German Village Society sends a shout-out in gratitude to the Tom E. Dailey Foundation for investing in our historic storytelling projects. GVS was awarded $3,500 to begin Phase 4 of our program, which includes two parts: 1) adding to our archive collection; 2) further interpreting that collection in order to extend The Brickline and begin to delineate stories that will be told in our Visitors Center.

Adding To Our Archive Collection
Resident historian and author John Clark has written two books about German Village History and owns his own group tour company, German Village Tours. A passionate, self-taught historian, John’s work has built an impressive collection of artifacts, stories, photos and other items that German Village Society would like to add to our extensive collection. We anticipate that this addition will add 15-20% of data and documents to our collection.

Working with contract archivist Alan Renga, John will add his items to the existing collection order and
systems created by Alan for German Village Society in 2016-17. Sorting, ordering and labeling John’s
collection to match the work Alan has already done for GVS is estimated to take about 1,000 hours.
Alan’s prior work for GVS created policies for our archive and collections, then digitized the neighborhood’s newsletters dating 1960-2006. Renga’s work has supported the detailed preservation story research needed for The Brickline, our Visitors Center refresh and for the update of our National Register application (currently ongoing). All of these mission-critical projects are outlined in the GVS strategic plan.

Further Interpreting Our Collection
The Brickline’s initial implementation includes 12 storytelling signs placed in the right-of-way in the district. That is the tip of the iceberg. GVS’s plan is to create 30-50 more storytelling signs to more richly interpret our stories for visitors and residents. We are also currently researching a supportive app for The Brickline so that those who find deeper interest in the stories can use their smart device to learn even more, whether that is photos, historic maps, further text or one of our oral history videos featuring a German Village pioneer telling his or her own recollection of the story.

At the same time, GVS is now engaged with an architectural team to reimagine the use of our Visitors Center and building property. Since 2013, there have been three resident-populated task forces seeking to research and finalize plans to update our Visitors Center and Scheurer Board Room at the Meeting Haus. Each task force had 8 people, recruited for their particular talent or stakeholder position in the project: designer, architect, historian, maintenance, exhibits, interior design, and the like.

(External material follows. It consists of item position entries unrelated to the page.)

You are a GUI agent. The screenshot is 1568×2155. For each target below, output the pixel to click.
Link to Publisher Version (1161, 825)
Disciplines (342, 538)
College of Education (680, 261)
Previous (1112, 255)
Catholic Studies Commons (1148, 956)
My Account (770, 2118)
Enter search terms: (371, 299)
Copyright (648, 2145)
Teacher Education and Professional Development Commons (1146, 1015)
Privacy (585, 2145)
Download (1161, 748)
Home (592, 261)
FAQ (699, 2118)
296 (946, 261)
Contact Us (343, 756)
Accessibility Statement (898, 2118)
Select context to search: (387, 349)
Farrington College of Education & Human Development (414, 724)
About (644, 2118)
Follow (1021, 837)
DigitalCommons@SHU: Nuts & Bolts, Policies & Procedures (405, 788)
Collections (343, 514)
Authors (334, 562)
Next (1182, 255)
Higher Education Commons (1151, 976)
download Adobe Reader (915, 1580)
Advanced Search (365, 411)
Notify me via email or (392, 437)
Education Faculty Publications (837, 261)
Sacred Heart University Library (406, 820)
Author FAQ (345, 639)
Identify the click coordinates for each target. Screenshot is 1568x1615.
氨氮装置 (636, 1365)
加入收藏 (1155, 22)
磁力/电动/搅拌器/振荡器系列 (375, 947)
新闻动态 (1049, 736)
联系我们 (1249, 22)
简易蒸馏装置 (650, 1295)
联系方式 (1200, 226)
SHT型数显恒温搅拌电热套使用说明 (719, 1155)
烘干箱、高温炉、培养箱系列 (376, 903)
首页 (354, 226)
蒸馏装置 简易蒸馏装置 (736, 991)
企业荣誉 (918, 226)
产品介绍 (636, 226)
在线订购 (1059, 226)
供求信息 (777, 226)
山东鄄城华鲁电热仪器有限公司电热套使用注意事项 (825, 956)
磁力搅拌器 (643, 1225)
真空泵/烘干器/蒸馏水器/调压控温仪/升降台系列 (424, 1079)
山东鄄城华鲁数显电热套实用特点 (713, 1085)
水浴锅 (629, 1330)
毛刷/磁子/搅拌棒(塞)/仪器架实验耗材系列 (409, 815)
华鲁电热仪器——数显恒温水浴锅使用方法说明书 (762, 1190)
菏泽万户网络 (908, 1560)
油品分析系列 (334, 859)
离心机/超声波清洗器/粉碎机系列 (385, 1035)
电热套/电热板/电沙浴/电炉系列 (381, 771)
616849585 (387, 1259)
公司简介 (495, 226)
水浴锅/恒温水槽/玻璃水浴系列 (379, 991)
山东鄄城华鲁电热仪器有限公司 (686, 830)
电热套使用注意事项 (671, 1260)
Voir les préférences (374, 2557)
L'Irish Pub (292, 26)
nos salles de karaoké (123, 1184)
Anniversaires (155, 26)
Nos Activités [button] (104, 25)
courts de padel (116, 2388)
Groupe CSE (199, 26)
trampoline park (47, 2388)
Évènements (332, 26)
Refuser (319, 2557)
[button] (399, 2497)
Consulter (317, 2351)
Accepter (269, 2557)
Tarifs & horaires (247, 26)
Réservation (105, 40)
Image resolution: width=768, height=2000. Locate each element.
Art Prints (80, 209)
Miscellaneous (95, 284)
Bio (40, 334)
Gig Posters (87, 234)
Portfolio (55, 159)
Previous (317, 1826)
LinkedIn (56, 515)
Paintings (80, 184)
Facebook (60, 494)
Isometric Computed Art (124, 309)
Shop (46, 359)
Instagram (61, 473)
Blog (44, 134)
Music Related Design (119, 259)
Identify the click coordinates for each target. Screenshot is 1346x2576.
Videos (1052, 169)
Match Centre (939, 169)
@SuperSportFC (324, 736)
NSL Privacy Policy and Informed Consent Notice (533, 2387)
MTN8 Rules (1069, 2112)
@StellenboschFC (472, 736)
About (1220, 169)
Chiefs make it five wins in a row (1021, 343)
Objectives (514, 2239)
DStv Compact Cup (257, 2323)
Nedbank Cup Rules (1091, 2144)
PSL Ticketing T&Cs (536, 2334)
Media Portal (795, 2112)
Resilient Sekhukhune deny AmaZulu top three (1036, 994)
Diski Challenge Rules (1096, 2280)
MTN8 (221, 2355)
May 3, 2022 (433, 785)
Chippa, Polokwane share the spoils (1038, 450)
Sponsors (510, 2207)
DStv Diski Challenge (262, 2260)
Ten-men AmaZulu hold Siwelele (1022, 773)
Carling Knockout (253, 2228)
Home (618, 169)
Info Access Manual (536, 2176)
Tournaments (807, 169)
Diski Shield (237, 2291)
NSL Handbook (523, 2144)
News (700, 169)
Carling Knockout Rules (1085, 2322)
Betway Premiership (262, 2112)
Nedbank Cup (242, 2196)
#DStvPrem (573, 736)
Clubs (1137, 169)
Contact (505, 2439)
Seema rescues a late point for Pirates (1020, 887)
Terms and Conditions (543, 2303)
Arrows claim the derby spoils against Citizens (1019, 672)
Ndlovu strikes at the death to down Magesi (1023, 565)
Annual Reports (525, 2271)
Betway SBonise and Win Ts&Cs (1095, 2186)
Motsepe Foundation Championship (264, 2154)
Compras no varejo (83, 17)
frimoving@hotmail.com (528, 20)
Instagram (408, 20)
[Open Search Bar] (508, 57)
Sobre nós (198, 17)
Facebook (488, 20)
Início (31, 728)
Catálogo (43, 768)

For eight months in 2017, the third iteration of the task force finalized an RFP to engage an architectural firm and exhibits team to help us create and implement construction and design. The winning bidder happens to also be a resident – Mode Architects/Mark Ours, Principal.

The completed project will transform the German Village Society’s biggest physical asset – the Meeting Haus and Visitors Center. It is the hub of our events, the center of our community, and the place where neighbors gather to plan, advocate and celebrate. It will the significantly enhance our ability to provide interpretive programming to a broader audience incorporating the latest technology- how the redesign will enhance our ability to fulfill our mission and serve the community in more meaningful ways.
John and Alan’s work on phase 4 will help us direct stories to the physical space, medium and orientation to maximize each of these cultural interpretive opportunities.